5. Latihan dan diskusi teknik mengapresiasi cerita fiksi 
Latihan menulis cerita fiksi dilakukan sesuai dengan langkah-langkah menulis yang telah disamapaikan. Pada tahap preparation guru berlatih menggali ide untuk menentukan tema cerita yang akan ditulis. Ada beberapa teknik yang dilakukan, antara lain ada yang membaca buku cerita, berimajinasi, kartu mimpi, interpretasi alam dan gambar. Masing-masing peserta menuliskan beberapa ide, kemudian dipilih ide yang paling manarik dan baik untuk dikembangkan. 

Tahap berikutnya adalah pramenulis. Pada tahap ini, peserta melakukan penulisan terhadap ide yang diperoleh seluas-luasnya. Ide-ide tersebut dikembangkan dalam bentuk mind mapping atau draf untuk memudahkan proses menulis. Setelah itu proses penulisan dilakukan. Peserta menuangkan ide dan mengembangkannya berdasarkan pemetaan pikiran yang telah dilakukan pada tahap pramenulis. Pada tahap ini biasanya peserta mengalami kesulitan dalam mengembangkan cerita. Oleh karena itu, peserta dapat menerapkan teori 5W dan 1H untuk mengembangkan cerita. 

Proses terakhir ialah editing. Editing dilakukan pada kemampuan tulisan bahasa Inggrisnya. Tahapan dapat diamati dari namely, unity, coherence, support and sentence skill. This papper will focus on the grammar section to Subject and Verb, Run-Ons, Regular and irregular Verbs, Subjek-verb Agrement.

D. Simpulan dan Saran
Berdasarkan kegiatan pengabdian yang telah dilakukan, dapat ditarik beberapa simpulan, antara lain:
  1. Menulis cerita fiksi sangat efektif untuk melatih meningkatkan kemampuan berbahasa seseorang sekaligus sebagai media pembelajaran di sekolah
  2. Apresiasi terhadap karya sastra merupakan sarana efektif untuk penanamam budi pekerti, moral, budaya, dan pendidikan bagi seseorang
  3. Penulisan karya fiksi merupakan proses yang perlu dilatih dan ditekuni, karena ide dan gagasan yang disampaikan agar tepat pada sasaran/peserta didik
  4. Guru-guru bahasa Inggris di wilayah kota Yogyakarta masih perlu diadakan pelatihan penulisan karya fiksi dan aplikasinya dalam pembelajaran di sekolah. Workshop yang dilaksanakan selama tiga kali pertemuan masih kurang maksimal.

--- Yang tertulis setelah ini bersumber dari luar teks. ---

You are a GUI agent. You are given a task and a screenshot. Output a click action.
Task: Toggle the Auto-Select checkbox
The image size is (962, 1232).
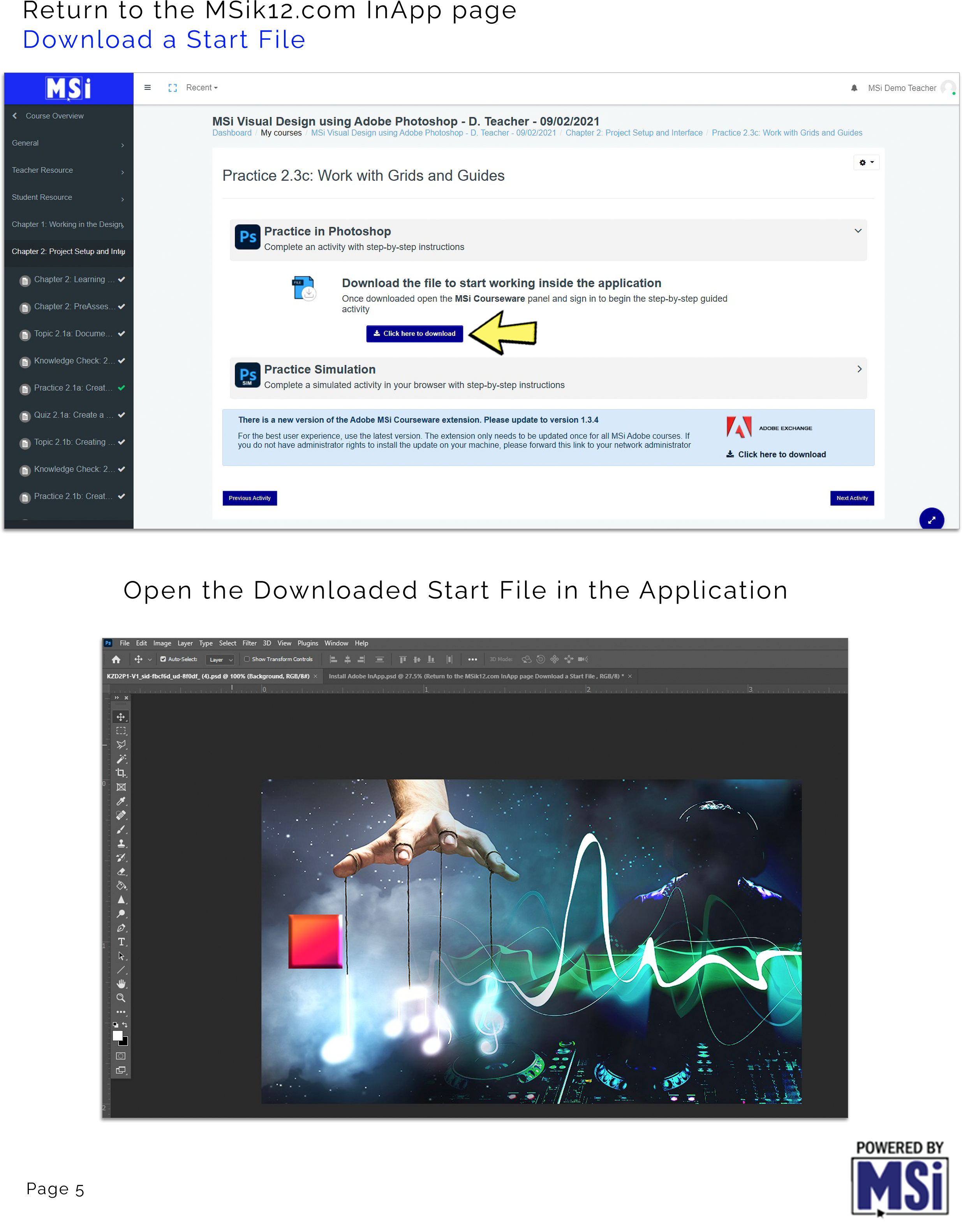tap(163, 659)
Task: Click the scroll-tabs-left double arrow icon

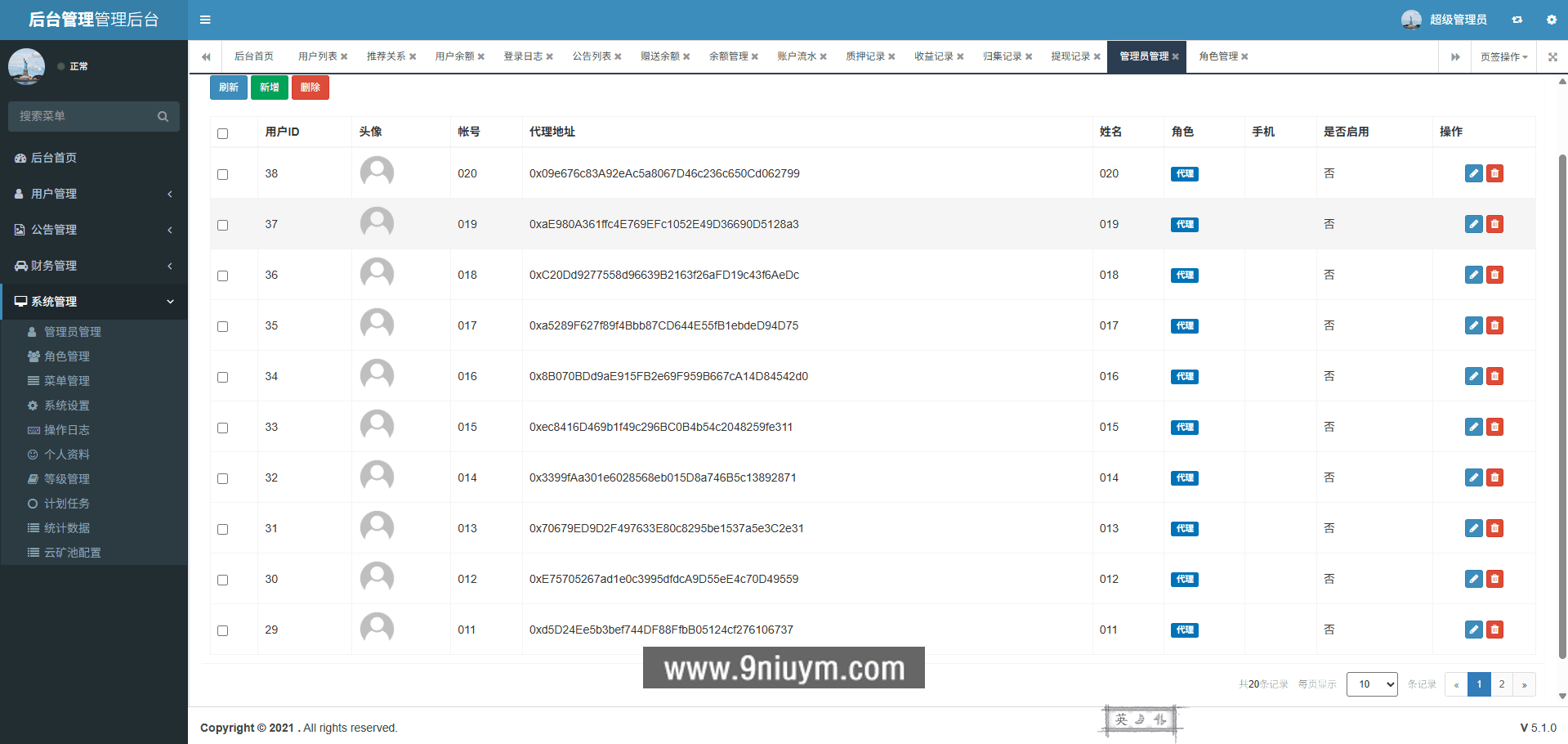Action: 206,56
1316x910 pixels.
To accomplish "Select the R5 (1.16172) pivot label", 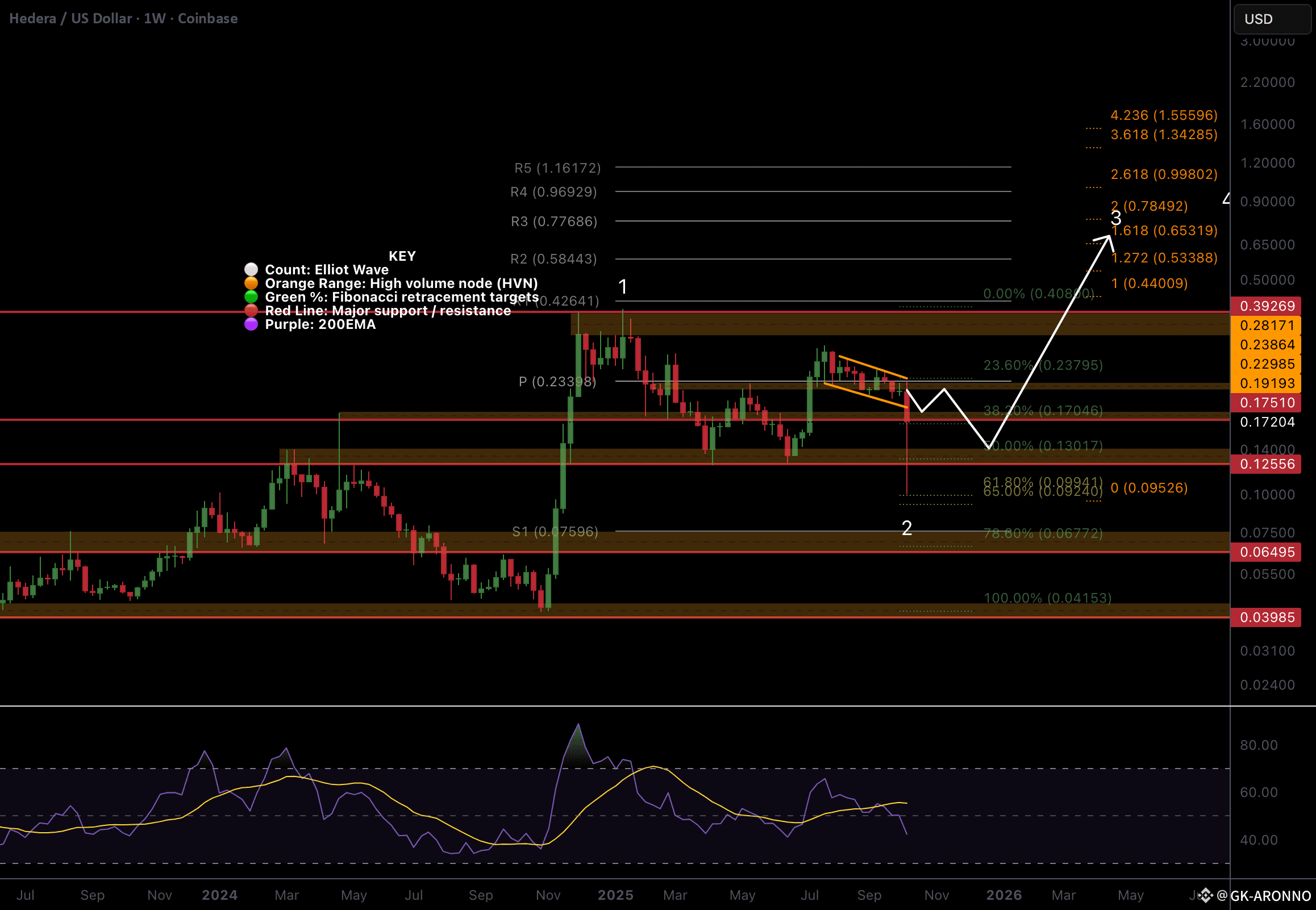I will click(557, 168).
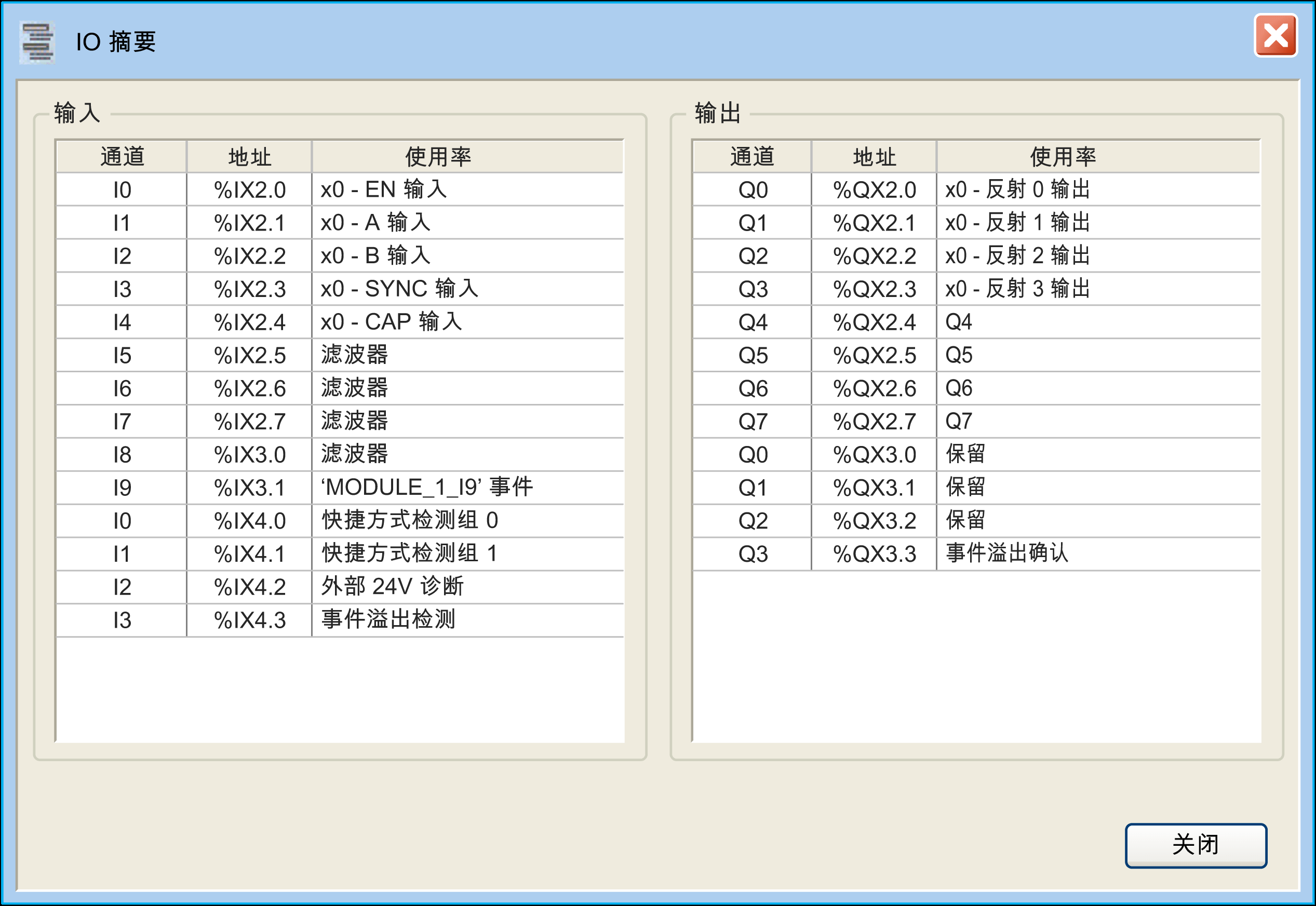Select the x0 - SYNC 输入 row

click(x=399, y=289)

Saran dari kegiatan pengabdian ini adalah sebagai berikut.
  1. Pelatihan penulisan karya fiksi (cerpen) berbahasa Inggris sangat bermanfaat sebagai media meningkatkan kemampuan menulis dan berbahasa bagi guru. Oleh karena itu, sebaiknya pelatihan ini tidak hanya untuk guru, siswa pun perlu dilatih untuk menulis dan mengapresiasi cerita fiksi.

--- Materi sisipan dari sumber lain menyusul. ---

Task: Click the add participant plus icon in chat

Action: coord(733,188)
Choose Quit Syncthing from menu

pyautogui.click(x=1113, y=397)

  2. Kegiatan ini sangat baik jika dilakukan dengan kerjasama antarintasi sebagai bagian pengembangan akativitas menulis cerita fiksi dan apresiasi di lembaga pendidikan.
E. Daftar Pustaka
Damono, Sapardi Djoko. 1978. Sosiologi Sastra Sebuah pengantar. Jakarta. Pusat Pembinaan dan Pengembangan Bahasa.
_______.2002. Beberapa Catatan Tentang New Criticism. Lembaga Penelitian Universitas Indonesia. 

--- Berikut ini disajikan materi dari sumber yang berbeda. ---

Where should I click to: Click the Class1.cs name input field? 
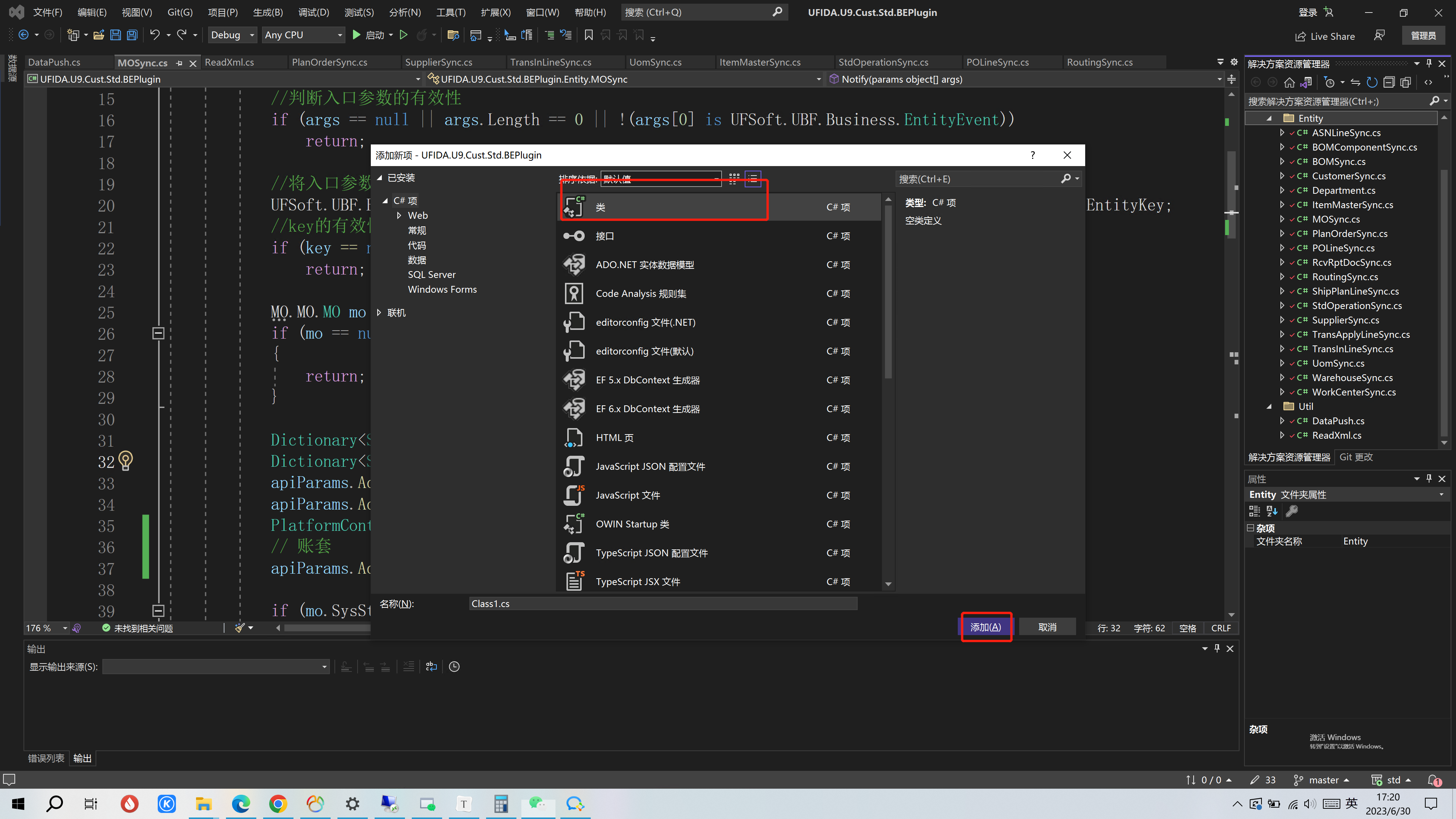pyautogui.click(x=662, y=604)
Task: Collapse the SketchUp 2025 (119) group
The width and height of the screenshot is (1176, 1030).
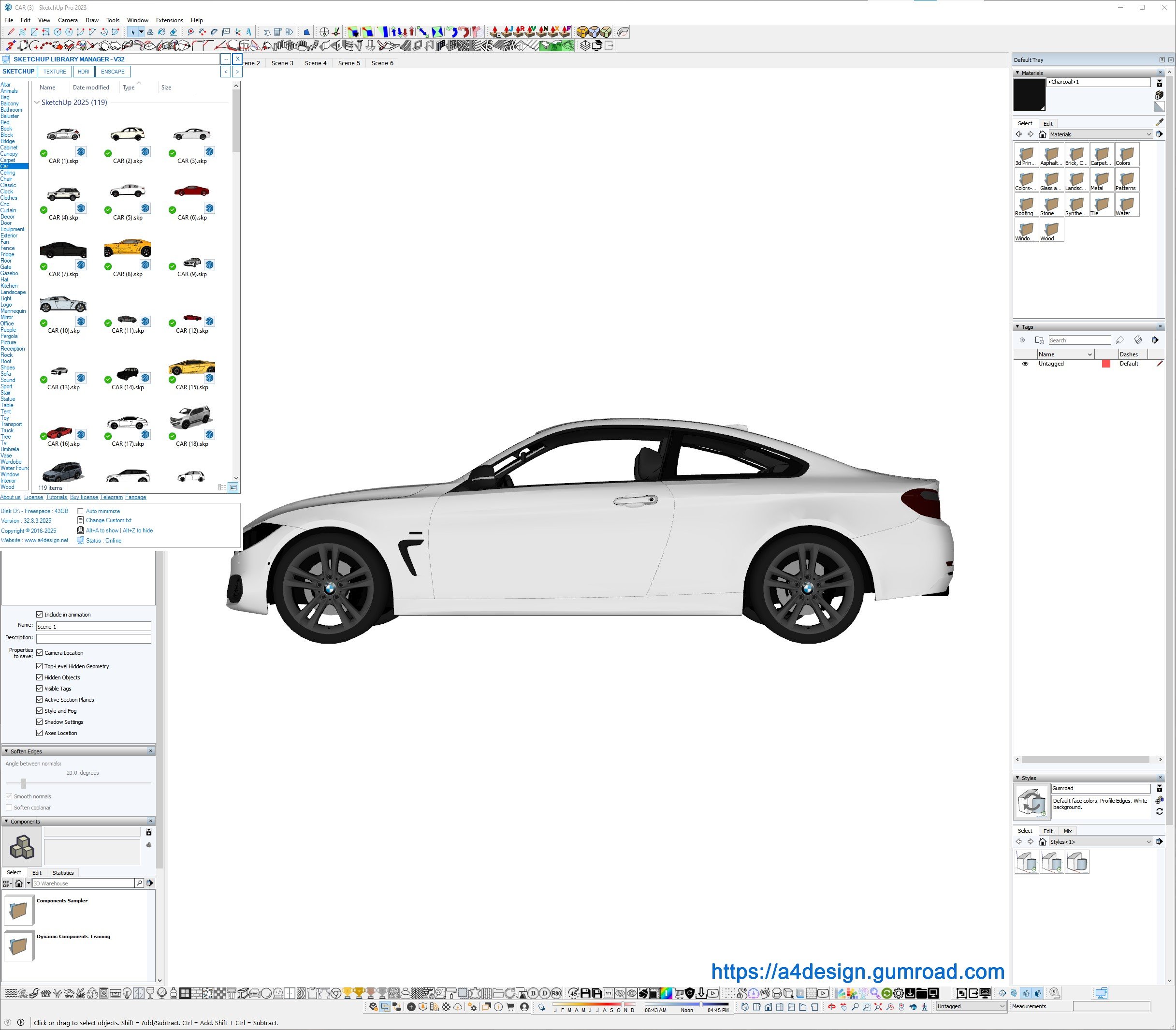Action: (x=37, y=103)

Hernowo. 2003. Quantum Writing. Yogyakarta: MLC
_______. 2003. Quantum Reading. Yogyakarta: MLC
Hariwijaya. 2006. Pedoman Teknis Penulisan Karya Ilmiah. Yogyakarta: Citra Pustaka.
Langan, J. 1994. English Skills. London: Mc. Graw Hill.
Liliani, Else.2007. Penulisan Cerita Anak dan Dongeng. Laporan PPM. Universitas Negeri Yogakarta.
Nurgiyantoro, Burhan. 2000. Teori Pengkajian Fiksi. Yogyakarta: Gajah Mada Press.
Zul, Fajri E. 2006. Kamus Lengkap Berbahasa Indonesia. Yogyakarta: Difa Publisher.